The cover featured a newer character named Longshot. He was head-to-toe in leather, had a cool 8-pointed star emblem on his jacket, 4 fingers on each hand and a blonde mullet. This fucker looked bad ass. I had never read a comic before this, but I was already an avid illustrator. I bet I read that issue over and over about 300 times in the next month. What I was exposed to was a superhero group that were absolutely not your typical super heroes. They looked rough. Beaten down by life. Their costumes weren’t bright and shiny. This was a group of misfits. They didn’t get praise and accolades for saving people. They saved people because it was the right thing to do.

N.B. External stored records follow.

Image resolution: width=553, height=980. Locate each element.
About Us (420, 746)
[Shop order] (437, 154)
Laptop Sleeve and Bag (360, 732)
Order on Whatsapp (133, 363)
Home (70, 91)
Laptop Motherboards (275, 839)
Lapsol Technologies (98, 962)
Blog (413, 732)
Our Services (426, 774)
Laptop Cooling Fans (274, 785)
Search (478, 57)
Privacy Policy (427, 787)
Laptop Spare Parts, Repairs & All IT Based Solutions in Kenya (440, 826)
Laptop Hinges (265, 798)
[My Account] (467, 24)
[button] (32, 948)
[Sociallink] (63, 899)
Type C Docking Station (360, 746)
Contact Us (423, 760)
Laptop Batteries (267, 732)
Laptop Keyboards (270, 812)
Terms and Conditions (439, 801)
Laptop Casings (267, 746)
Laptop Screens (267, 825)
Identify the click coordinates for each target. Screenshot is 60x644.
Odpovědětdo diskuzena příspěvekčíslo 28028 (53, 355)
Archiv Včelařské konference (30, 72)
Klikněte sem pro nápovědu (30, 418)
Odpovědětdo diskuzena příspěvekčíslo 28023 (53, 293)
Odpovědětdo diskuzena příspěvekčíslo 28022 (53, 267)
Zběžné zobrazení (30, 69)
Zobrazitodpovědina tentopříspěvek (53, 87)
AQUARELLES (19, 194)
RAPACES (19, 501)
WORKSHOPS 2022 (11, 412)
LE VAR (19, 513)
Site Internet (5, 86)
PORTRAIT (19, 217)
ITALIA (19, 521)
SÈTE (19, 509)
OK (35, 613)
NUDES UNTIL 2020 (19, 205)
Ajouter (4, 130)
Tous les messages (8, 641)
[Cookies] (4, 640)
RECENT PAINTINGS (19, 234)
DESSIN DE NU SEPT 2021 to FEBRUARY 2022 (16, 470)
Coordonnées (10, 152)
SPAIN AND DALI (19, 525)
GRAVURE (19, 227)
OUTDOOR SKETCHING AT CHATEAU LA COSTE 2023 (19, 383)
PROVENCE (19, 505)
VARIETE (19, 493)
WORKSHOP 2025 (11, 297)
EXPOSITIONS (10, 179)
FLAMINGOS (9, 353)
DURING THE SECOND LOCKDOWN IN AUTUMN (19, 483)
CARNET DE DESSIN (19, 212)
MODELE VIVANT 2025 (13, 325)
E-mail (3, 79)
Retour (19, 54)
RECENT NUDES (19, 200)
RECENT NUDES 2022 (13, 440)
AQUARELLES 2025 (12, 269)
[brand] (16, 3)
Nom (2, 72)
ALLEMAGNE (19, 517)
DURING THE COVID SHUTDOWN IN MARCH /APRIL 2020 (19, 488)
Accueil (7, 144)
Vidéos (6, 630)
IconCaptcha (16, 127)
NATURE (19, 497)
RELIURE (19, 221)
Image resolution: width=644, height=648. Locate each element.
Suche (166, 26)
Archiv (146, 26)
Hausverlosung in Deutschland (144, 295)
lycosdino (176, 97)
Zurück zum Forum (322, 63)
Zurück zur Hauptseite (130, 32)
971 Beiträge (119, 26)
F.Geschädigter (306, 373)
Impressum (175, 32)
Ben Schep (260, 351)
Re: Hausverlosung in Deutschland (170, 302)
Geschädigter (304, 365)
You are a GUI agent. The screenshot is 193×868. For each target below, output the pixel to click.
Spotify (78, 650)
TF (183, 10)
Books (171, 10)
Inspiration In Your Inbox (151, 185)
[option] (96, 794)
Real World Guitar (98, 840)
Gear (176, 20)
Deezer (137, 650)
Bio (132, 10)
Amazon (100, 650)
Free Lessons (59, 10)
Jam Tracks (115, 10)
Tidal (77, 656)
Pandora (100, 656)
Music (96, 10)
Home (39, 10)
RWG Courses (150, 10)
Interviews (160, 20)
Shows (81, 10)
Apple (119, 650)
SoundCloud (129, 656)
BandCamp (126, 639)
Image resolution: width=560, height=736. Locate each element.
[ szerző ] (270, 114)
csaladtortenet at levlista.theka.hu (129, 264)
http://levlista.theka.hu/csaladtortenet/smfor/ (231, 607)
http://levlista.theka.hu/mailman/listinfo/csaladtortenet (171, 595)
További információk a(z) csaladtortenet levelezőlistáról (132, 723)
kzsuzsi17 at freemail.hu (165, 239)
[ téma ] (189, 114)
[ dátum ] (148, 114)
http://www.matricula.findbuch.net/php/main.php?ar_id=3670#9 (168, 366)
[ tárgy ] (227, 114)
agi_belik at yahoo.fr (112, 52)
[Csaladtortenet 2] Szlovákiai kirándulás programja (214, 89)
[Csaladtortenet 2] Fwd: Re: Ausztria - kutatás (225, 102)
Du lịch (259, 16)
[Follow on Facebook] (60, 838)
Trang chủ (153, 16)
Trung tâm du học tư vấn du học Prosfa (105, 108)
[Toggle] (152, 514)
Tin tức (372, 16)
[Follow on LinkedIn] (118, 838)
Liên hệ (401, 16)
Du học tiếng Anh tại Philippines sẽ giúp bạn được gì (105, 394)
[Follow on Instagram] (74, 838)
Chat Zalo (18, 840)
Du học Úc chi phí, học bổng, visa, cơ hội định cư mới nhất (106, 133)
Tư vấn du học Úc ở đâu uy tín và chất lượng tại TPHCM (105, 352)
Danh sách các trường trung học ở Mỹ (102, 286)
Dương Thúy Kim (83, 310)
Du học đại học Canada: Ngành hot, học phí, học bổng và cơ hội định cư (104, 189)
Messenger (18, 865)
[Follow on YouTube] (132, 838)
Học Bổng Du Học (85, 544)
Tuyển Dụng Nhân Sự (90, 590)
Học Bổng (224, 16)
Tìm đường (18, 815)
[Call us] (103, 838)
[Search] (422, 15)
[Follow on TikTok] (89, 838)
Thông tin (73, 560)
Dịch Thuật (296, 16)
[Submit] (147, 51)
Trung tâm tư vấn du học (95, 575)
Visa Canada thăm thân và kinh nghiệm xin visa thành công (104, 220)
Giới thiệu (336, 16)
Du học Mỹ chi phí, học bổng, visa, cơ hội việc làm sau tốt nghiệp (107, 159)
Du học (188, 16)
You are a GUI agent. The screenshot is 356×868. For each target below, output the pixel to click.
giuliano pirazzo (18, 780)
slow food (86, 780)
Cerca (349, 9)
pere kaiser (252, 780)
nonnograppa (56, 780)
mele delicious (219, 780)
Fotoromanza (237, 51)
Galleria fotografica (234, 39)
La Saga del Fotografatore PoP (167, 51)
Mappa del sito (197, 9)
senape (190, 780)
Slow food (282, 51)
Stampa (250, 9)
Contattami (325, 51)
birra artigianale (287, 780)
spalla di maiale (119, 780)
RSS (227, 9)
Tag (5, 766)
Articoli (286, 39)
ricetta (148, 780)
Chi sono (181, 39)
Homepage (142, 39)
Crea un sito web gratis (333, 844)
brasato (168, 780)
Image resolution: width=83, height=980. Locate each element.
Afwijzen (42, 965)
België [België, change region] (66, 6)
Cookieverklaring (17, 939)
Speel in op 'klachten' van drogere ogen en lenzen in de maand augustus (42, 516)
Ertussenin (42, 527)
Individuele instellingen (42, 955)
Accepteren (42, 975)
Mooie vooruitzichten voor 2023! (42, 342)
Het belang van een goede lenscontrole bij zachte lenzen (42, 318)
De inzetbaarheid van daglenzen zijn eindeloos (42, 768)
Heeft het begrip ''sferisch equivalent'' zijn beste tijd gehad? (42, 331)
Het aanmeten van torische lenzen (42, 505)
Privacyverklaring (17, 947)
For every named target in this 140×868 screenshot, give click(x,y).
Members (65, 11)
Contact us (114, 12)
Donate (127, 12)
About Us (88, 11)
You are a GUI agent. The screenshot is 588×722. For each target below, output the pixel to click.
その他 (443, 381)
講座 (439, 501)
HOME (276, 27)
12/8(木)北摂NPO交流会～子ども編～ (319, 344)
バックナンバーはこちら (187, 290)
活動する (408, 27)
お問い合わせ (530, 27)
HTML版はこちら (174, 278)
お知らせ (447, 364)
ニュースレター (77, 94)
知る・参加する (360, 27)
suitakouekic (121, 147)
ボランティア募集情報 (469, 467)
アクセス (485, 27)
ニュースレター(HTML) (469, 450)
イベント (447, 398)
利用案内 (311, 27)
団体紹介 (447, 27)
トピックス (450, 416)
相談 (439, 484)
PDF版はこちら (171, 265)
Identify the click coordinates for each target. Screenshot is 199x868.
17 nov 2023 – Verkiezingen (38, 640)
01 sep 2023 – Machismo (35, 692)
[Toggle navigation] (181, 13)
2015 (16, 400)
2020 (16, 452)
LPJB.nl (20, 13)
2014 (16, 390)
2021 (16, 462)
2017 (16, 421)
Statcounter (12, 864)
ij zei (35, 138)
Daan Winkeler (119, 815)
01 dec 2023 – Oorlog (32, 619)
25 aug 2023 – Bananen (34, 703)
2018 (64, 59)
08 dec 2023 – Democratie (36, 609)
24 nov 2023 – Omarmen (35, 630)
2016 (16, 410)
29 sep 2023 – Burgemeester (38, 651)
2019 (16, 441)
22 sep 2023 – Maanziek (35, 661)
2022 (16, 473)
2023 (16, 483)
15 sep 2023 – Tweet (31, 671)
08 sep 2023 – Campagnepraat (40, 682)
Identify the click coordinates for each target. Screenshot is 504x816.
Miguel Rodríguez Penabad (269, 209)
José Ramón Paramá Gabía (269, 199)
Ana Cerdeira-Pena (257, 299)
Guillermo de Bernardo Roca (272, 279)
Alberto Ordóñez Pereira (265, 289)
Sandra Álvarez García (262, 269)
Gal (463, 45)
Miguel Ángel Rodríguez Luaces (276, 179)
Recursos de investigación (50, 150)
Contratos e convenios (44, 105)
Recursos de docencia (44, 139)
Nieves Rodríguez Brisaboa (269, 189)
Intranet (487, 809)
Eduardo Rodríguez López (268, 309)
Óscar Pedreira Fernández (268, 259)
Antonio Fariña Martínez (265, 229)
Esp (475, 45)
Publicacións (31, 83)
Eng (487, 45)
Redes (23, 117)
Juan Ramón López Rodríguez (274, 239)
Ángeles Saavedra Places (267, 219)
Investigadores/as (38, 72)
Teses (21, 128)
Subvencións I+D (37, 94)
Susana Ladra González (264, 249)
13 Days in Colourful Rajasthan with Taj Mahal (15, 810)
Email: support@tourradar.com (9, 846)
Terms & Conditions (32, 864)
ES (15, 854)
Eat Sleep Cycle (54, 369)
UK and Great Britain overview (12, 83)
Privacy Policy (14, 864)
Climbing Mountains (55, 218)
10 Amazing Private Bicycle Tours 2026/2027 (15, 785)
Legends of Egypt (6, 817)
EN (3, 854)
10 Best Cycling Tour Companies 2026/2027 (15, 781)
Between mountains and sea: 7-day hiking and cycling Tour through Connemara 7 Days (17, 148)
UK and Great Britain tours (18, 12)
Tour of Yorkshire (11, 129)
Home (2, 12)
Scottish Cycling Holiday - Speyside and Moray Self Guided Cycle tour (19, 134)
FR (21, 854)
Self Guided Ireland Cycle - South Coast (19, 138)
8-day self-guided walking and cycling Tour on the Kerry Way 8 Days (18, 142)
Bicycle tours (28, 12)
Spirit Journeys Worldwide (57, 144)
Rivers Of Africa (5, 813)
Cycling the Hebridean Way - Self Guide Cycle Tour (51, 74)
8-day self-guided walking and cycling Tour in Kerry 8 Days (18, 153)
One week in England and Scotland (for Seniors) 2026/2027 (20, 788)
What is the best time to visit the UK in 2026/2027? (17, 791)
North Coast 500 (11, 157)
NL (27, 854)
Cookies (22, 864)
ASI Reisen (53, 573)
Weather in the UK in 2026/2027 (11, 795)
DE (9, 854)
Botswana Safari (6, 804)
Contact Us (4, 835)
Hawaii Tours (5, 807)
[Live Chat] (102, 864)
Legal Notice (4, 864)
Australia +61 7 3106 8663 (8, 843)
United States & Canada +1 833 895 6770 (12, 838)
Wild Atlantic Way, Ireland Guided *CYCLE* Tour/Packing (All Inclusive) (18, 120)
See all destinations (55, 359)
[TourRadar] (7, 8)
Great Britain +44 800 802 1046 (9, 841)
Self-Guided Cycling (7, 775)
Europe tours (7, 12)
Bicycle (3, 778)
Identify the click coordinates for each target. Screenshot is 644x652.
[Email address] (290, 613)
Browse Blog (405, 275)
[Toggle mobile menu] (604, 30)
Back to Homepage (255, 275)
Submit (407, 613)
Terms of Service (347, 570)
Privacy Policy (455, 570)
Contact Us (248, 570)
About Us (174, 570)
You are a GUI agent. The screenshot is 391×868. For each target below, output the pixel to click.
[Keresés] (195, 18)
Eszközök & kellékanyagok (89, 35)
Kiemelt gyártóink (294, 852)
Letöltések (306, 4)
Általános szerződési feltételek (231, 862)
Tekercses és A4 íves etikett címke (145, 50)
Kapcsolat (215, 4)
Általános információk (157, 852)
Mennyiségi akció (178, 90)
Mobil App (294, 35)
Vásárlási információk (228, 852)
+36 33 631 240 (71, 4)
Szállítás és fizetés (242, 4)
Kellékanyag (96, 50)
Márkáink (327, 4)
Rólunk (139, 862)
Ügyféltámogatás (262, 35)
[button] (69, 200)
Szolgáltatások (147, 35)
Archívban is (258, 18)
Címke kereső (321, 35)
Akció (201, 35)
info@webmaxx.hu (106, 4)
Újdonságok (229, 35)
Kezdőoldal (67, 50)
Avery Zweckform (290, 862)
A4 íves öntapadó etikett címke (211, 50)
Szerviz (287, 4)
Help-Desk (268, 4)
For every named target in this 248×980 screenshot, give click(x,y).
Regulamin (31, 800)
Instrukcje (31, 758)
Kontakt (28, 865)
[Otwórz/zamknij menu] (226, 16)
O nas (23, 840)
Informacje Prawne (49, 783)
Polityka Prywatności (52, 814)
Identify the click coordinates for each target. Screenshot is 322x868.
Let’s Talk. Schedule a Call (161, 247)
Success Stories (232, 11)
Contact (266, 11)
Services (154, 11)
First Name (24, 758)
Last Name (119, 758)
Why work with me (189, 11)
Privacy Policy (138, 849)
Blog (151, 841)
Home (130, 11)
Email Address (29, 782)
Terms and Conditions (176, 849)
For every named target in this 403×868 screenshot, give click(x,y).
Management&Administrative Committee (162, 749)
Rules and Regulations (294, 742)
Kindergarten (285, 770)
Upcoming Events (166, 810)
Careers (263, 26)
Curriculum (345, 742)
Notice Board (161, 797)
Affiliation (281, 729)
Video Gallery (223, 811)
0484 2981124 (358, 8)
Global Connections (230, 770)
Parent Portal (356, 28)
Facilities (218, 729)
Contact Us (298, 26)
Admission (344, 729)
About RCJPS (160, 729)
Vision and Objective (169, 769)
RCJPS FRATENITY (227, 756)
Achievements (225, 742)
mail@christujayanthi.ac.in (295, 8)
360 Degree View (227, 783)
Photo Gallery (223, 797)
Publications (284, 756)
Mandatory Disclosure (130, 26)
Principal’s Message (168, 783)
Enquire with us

A few issues later, they would all sacrifice themselves to save humanity in an event called Fall of the Mutants.
At 12 years-old, this single comic lit the fire that would become my love of punk rock. Chris Claremont was the writer on that issue and Marc Silvestri was the artist. For my money, this was without a doubt one of the most dangerous teams in comics. At the time, my taste in music was complete shit. Pretty sure it was lots of Weird Al and Bon Jovi. I didn’t have an older brother to show me cool music. All I had was what I heard on the radio. A few years later, I would be turned on to Black Flag, Minor Threat, Nirvana, Sex Pistols, and all of the other standards.
I stuck with comic books until I was around 19 years-old. Then the price on comic books went up, and I became more focused on playing guitar and finding my own voice in punk rock. This was also around the time that Claremont stopped writing any X-Men titles. He had over 15 years on the title before Marvel became super corporate in the ‘90s and the motivation became more about making money than telling a great story with well-developed characters that a moody adolescent like myself could relate too. The comic scene shifted into a different level of hyper-masculinity that I couldn’t relate to. Huge muscles, lots of explosions, and tough-guy bullshit. The heart was gone. Claremont’s run on the X-Men helped develop my thoughts on feminism, racism, and classism. It made me look at the world around me and recognize that it was way bigger than my working-class brain could truly understand.
When I got into the X-Men, their leader was a black female with a mohawk and she didn’t have any powers. But she still led the team despite this. That alone spoke to me in epic ways. Colossus was a big Russian with metal skin and in any other book would be type-cast as a giant thug, but he absolutely wasn’t. He was the kindest of all of the X-Men. Longshot was a goofy, innocent kid who never really had a family until he found the X-Men. I related hard to that. I was in public school until 7th grade when I was transferred to the Christian school system. I was thrown into a world where money and hypocrisy ruled everything. I didn’t fit in at all. I look back at the kid I was then and I have no fukn idea how I made it out alive. I was teased relentlessly, bullied, shoved into lockers…I even got recruited on to the wrestling team. They got me by making me think I had potential to be something great, but I soon found out that I was just there for the team to use as a punching bag. Yeah, blah blah blah, poor me…
"I eventually found my punk rock family. My X-Men.
My group of misfits that didn’t fit in with conventional society."
Comics were my only escape, especially the X-Men. After discovering comics, I spent all of my free time trying to emulate the drawing styles of those artists: Silvestri, Jim Lee, Liefeld, McFarlane….all of them. I wanted desperately to become a comic book artist. But life had other plans for me. I went and knocked up my first girlfriend and did the family thing for a bunch of years. Eventually I would apply my drawing skills to my love of punk rock by illustrating flyers for various DIY gigs for friends’ bands all over the Midwest. I eventually found my punk rock family. My X-Men. My group of misfits that didn’t fit in with conventional society. I don’t know where I would be without punk rock, but I know it wouldn’t be as fun or fulfilling. At 45 years-old, I am still in this. I occasionally run into people from way back then and, when I tell them that I am still actively in touring bands, drawing flyers for bands, and booking shows, they look at me like I am crazy. I fukn love that look and wouldn’t trade it for anything. Never grow up. It’s a trap.